Anti-Social Media -a Psychologist's Review of the Movie Social Network
Review of the Movie Social Network
Social Network is a movie about Mark Zuckerberg, (the founder of Facebook), and the story of how he became the world's youngest billionaire. The movie chronicles the success of this young Harvard geek as he constructs an online empire at the comparable expense of his one friend, and all of his foes alike.
The movie will disappoint you if you are used to enjoying action movies with chase scenes, or the usual psychological thrillers, where interpersonal tension is resolved in the end so you feel relief or happiness for the protagonist. These are not feelings this movie will engender.

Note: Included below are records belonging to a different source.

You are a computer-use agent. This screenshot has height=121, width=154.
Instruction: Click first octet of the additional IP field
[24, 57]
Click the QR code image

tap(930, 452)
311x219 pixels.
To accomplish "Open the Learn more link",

Instead, the movie aptly describes how a bright young geek can make his first billion dollars by betraying his only friend and treating him even worse than he treated his adversaries. I think it is poignantly ironic that the most viewed social media site in the world, Facebook, is, if the movie is to be believed, the brainchild of someone with little concern for or compassion for the person he considers his only friend. I am not able to diagnose the real Mark Zuckerberg, as I have never met him, but the one in the movie, brilliantly played by Jesse Eisenberg, appears to have a personality that combines antisocial, narcisisstic, and possibly schizoid features.
Justin Timberlake as Sean Parker
Another central character of the film, Sean Parker (played by Justin Timberlake) is an even more compelling depiction of an antisocial personality. Sean Parker founded and then bankrupted Napster, the most famous online peer-to-peer music sharing site.

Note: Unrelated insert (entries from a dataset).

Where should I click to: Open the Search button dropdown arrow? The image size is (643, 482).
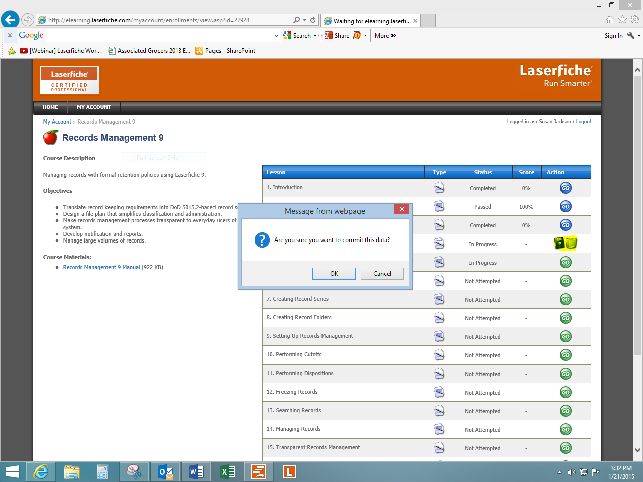click(315, 36)
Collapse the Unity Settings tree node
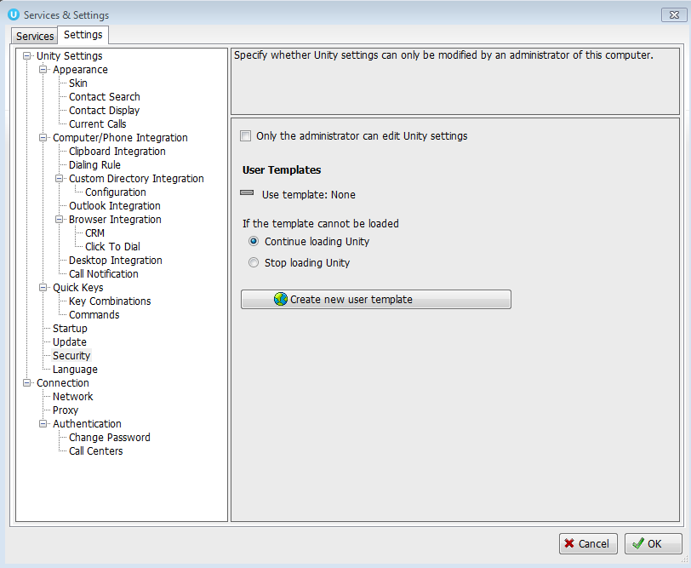This screenshot has width=691, height=568. [26, 56]
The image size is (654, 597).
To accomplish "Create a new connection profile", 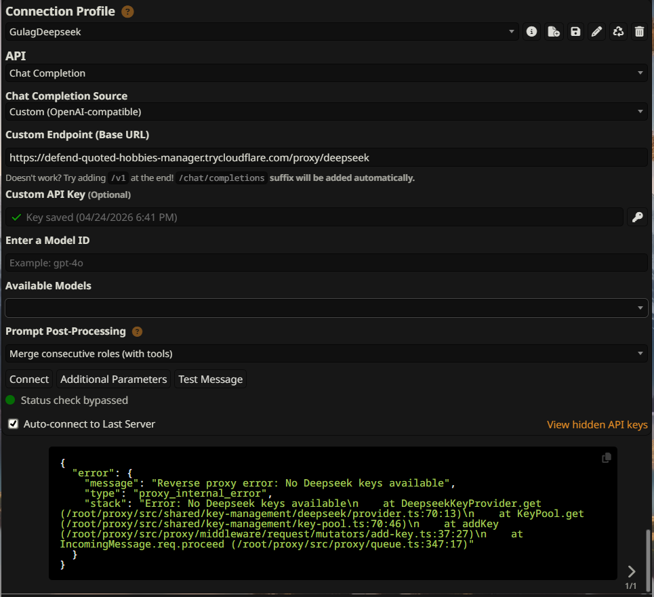I will click(x=554, y=32).
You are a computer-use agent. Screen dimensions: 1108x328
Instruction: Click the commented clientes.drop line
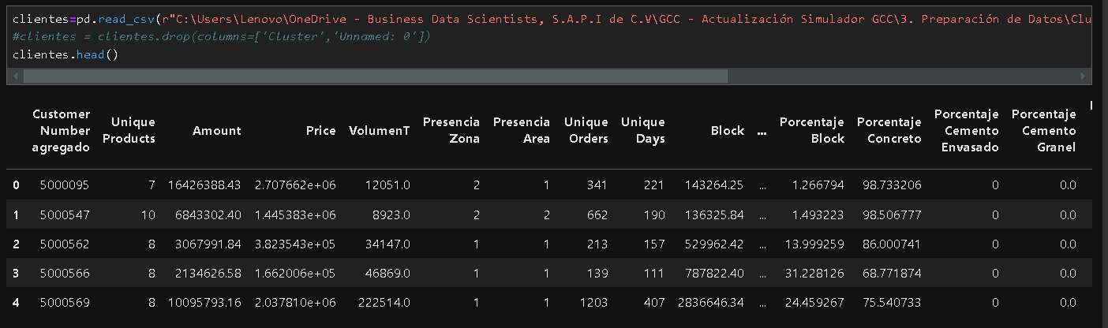(221, 37)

If the movie's portrayal of these two characters is anything like the real people they depict, it would mean that the brave new world of social media that has taken over our culture comes, at least in these cases, from the most dysfunctional parents one could imagine. It makes me want to rethink my own facebook account. However I don't feel callous enough to cut off all my friends, like Zuckerberg could easily do, if the movie is to be believed.

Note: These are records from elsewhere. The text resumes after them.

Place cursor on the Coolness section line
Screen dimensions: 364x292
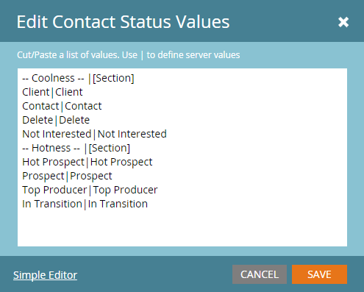[78, 78]
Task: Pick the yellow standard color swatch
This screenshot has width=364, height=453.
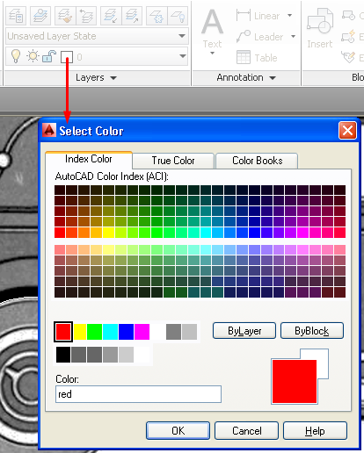Action: [x=79, y=332]
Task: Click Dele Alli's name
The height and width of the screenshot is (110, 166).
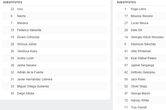Action: pyautogui.click(x=137, y=30)

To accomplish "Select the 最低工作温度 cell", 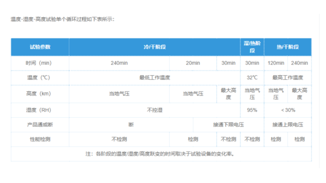I will 154,78.
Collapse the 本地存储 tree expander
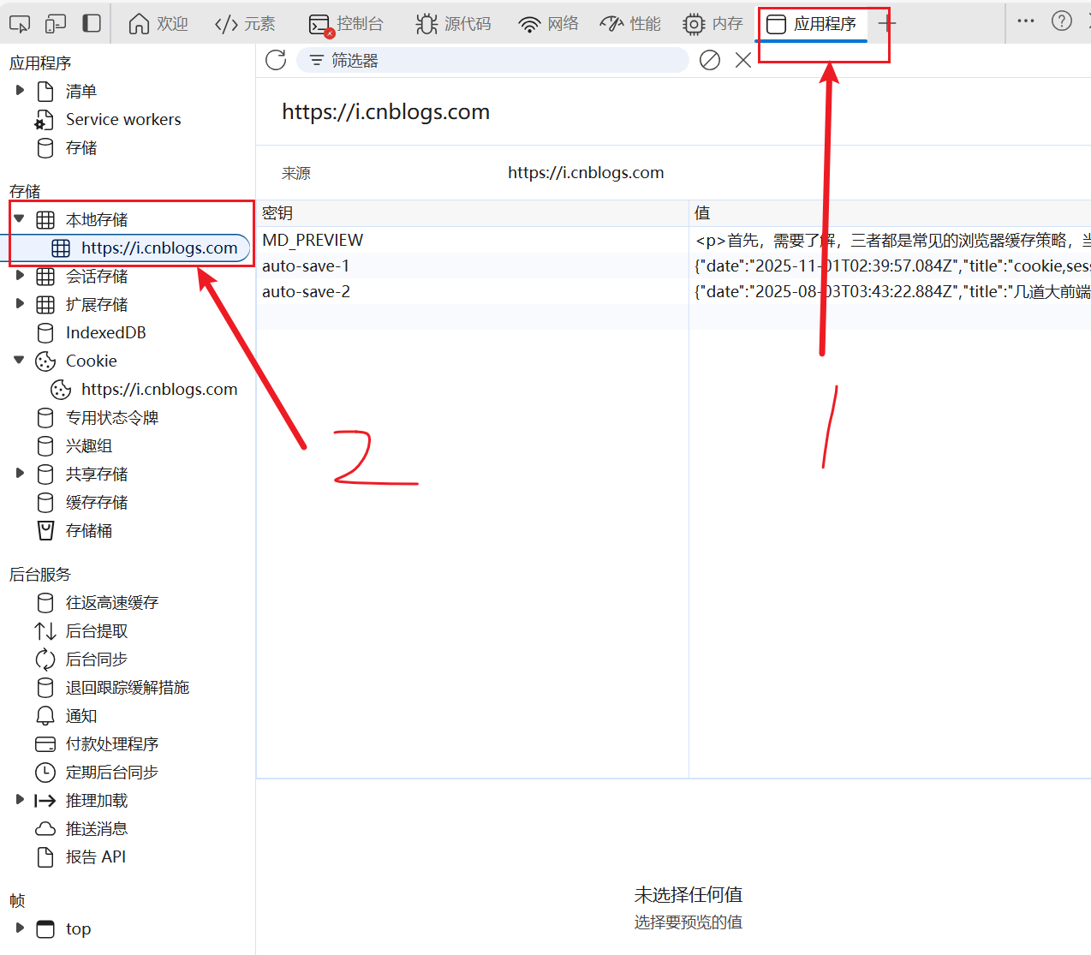Image resolution: width=1091 pixels, height=955 pixels. [x=19, y=218]
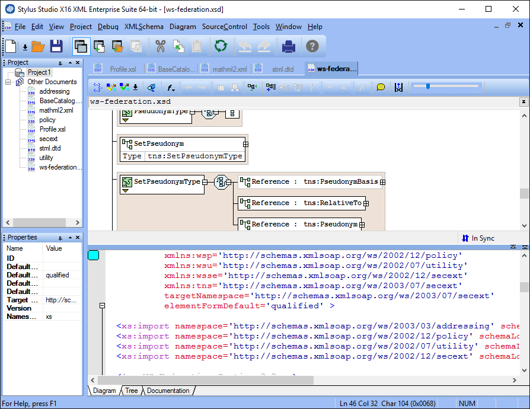Toggle the annotation balloon icon
The image size is (530, 409).
(381, 87)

The movie Social Network is worth seeing, but more as a character study. The script keeps it as interesting as possible, and acting by Eisenberg, and and Andrew Garfield, who plays Eduardo Severin, the cofounder, is excellent, and likely to contribute to the success of the movie. I found Timberlake a little over the top, but that may just be typecasting.
Facebook and Privacy
Interestingly, FACEBOOK is somewhat notorious about not keeping your information private. Despite repeated assurances that they are improving this, it remains a problem. The movie depicts Zuckerberg's disdain for privacy in his initial shenanigans at Harvard. Just before he began FACEBOOK, he took private information and pictures from various sororities and such, and then posted them without permission, on the web. If this is any indication of their true philosophy, we need to be more careful with what we put on our Facebook accounts.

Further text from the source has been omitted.